Samstag, 16. Dezember 2017

Hans Söllners Autobiografie „Freiheit muss weh tun“

 

Der rebellische Bayaman

Hans Söllner ist bei Kiffern – wie sollte es anders sein – sehr beliebt. Das steht ganz außer Frage. Er gilt sogar als Vorkämpfer für das selbstbestimmte Recht auf Marihuana-Konsum und als Stilikone für all diejenigen, die nicht nur klammheimlich abends zu Hause einen Joint rauchen, sondern dies offiziell zelebrieren wollen. Jetzt ist im Penguin Verlag (das neue Flagship-Label von Randomhouse) seine Autobiografie „Freiheit muss weh tun“ erschienen. Einmal mehr ein Grund sich mit dieser schillernden Künstlerfigur und dem Marihuana-Aktivisten zu beschäftigen.

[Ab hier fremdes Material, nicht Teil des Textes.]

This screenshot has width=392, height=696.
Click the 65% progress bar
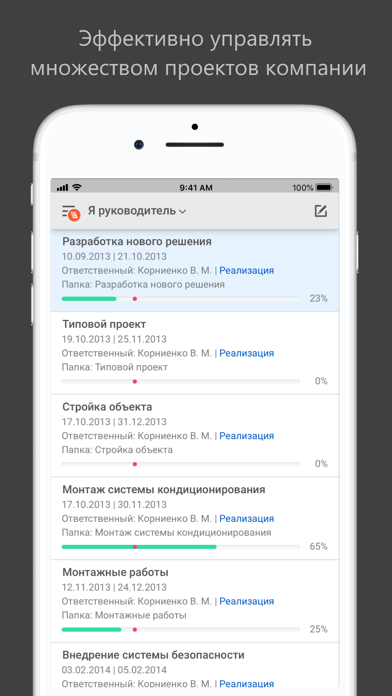[181, 547]
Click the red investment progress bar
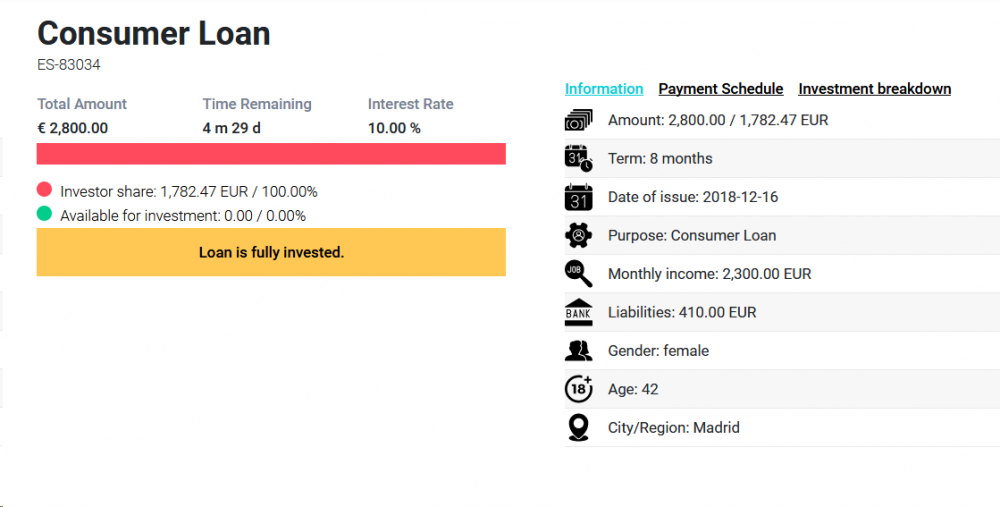Screen dimensions: 1000x507 point(271,154)
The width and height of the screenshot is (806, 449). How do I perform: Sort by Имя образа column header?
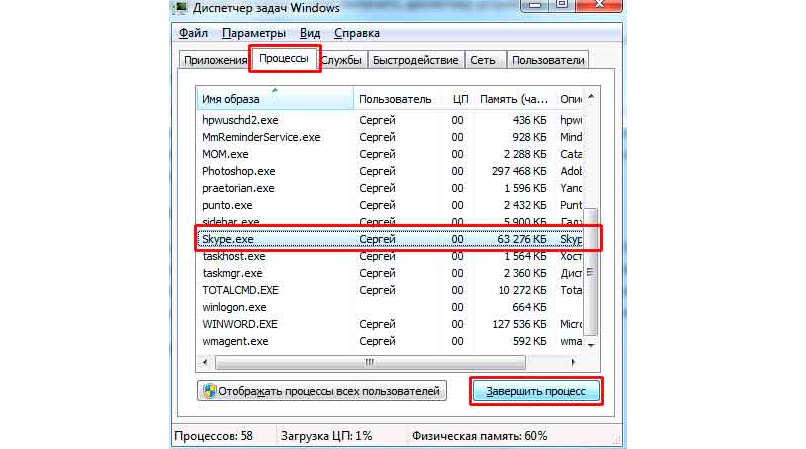[x=275, y=99]
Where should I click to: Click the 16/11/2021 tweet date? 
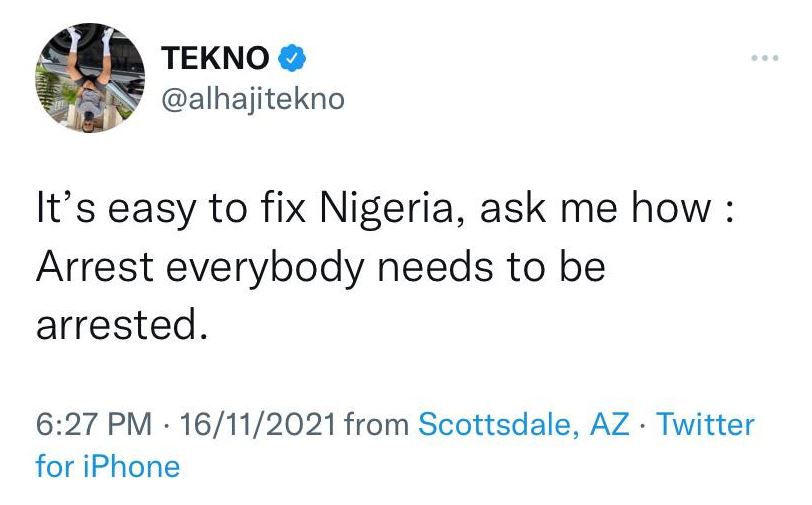pyautogui.click(x=253, y=423)
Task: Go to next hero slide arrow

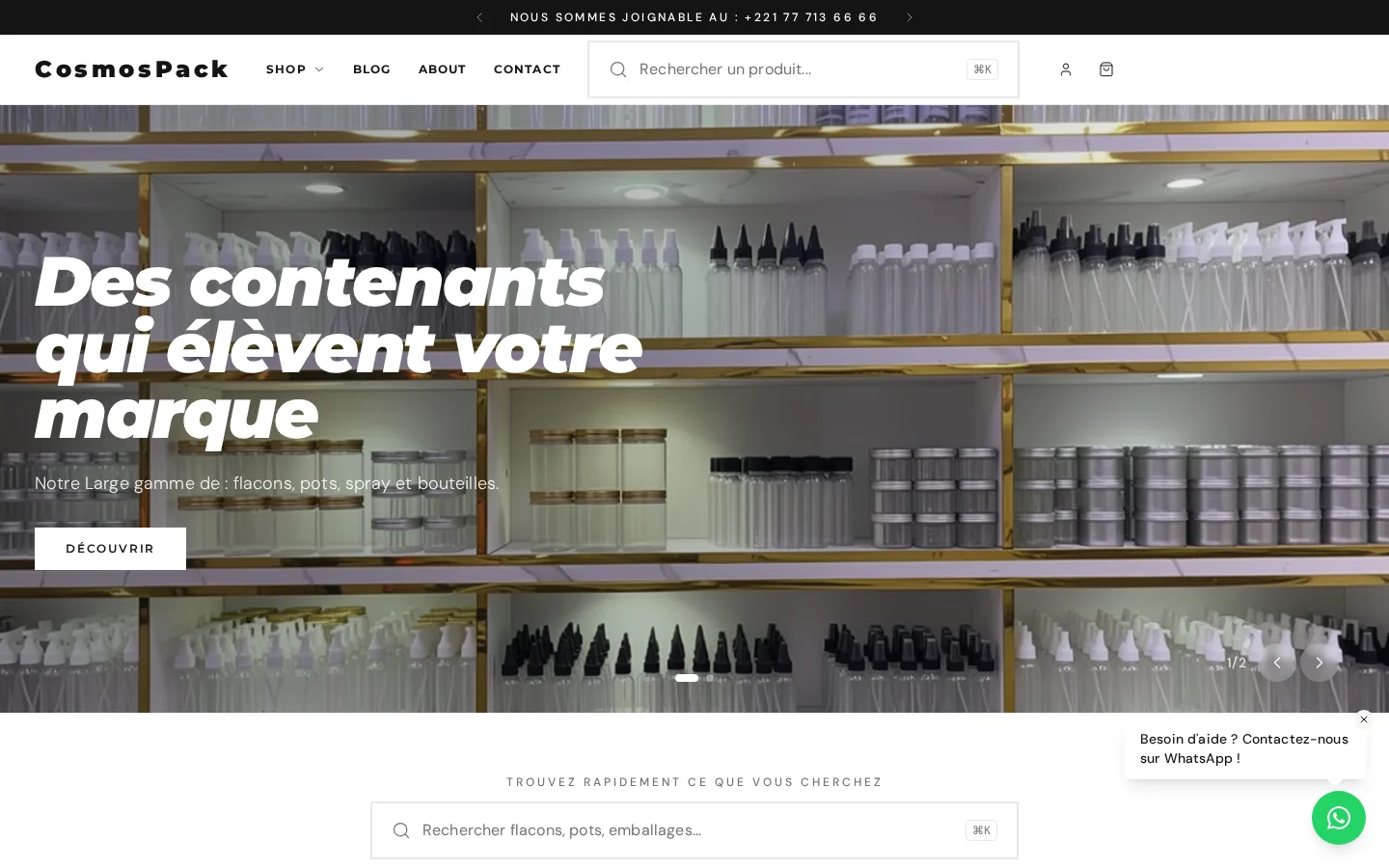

Söllner wurde 1955 in Bad Reichenhall geboren und ist für seine gesellschafts- und systemkritischen Texte in bayrischer Mundart bekannt. Während er früher als Liedermacher mit Gitarre, Mundharmonika und den besagten Texten reüssierte, spielt er seit einigen Jahren mit seiner Band auch eine Form des bayrischen Reggaes.

 

„Freiheit muss weh tun“ ist mehr als nur eine durchschnittliche Autobiografie. Sie ist Selbstbekenntnis, Selbsterkenntnis und eine Art Schelmenroman zugleich. In bewusst einfacher Sprache, die an den Schelmenroman „Simplicius Simplicissimus“ von Grimmelshausen erinnert, beschreibt Söllner die Kindheit in einem einfachen und nicht sonderlich glücklichen Elternhaus und Arbeiterhaushalt. Schlimm lasten die Erinnerungen auf ihm, dass sich Vater und Mutter häufig gestritten haben. Im Gegensatz zu anderen Familienmitgliedern fürchtete er sich aber nicht vor den heftigen Streitereien, sondern vertrat immer feste und bestimmt seine Meinung – ein Merkmal, das sich durch sein Leben zieht wie ein roter Faden. Es folgten eine unstete Jugend mit Ausbildungen zum Koch und Automechaniker.

 

Eher beiläufig gelangte Söllner zur Musik. Er brachte sich das Gitarre- und später das Mundharmonikaspielen bei. Zwar hatte Söllner bereits früh Kontakt zu Haschisch und Gras, da er immer wieder Freundinnen aus dem akademischen Milieu hatte, in dem diese Drogen gängig waren. Er selbst kiffte aber zunächst nicht. In „Freiheit muss weh tun“ bestätigt er, dass er die ersten Lieder über Marihuana dichtete, bevor er es selbst überhaupt getestet hatte. Wow, das stand so eigentlich nicht zu vermuten. Der Erfolg ließ zum Glück nicht allzu lange auf sich warten. Söllner wurde zur bekannten bayrischen Szene-Größe und seine Auftritte in Wirtshäusern wurden immer mehr zum Geheimtipp. Bald reihte sich ein Gig an den anderen und Söllner stellte fest, dass er als Liedermacher und Sänger finanziell besser über die Runden kam, als Automechaniker.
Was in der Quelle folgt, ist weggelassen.